Assuming a TAF is available, you technically could go if the forecast was for broken cloud below you, hoping for a large enough hole to get down (basically a hole at least 4000 feet across, with you in the middle of it). But that's taking a bit of a risk.
It would be imprudent to go with anything more than scattered cloud in the TAF at any level below you at the time of your planned arrival. And even scattered cloud in late afternoon is pushing it. On top of that you are continuously monitoring the METAR at destination for detrimental changes, and you also have a planned alternate that has better forecast conditions than your destination.
One of the more important factors to keep in mind on a trip like that is the temperature/dew point spread at destination (which will determine the cloud base if there is enough humidity), and the time of day. When I was bush flying in Northern Ontario many many years ago, with many hours spent scud running under low cloud, the dew point spread was the most important bit of weather information and a tighter spread was more acceptable in the morning than in the afternoon.
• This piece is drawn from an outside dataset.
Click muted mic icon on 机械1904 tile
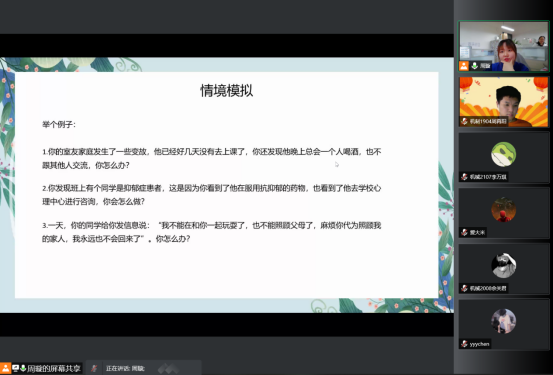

A morning trip, with a decent temp/dew point spread that makes unexpected cloud formation below your level unlikely with temperatures naturally destined to increase until early afternoon, is lot safer than an afternoon trip where the spread will be decreasing and more-than-forecast cloud formation at a level below you is more likely.
Personally, I would never do VFROTT because I'd be biting my nails the whole time worrying about the engine quitting (I've had a mechanical engine failure) and being forced to descend through a cloud layer and then trying to find a landing area underneath it, if there was a decent ceiling.
And there's the rub; you not only have to come up with good weather margins, you have to have iron clad confidence in your engine if you're doing it in a single (which lots of single-engine IFR pilots do - me not so much).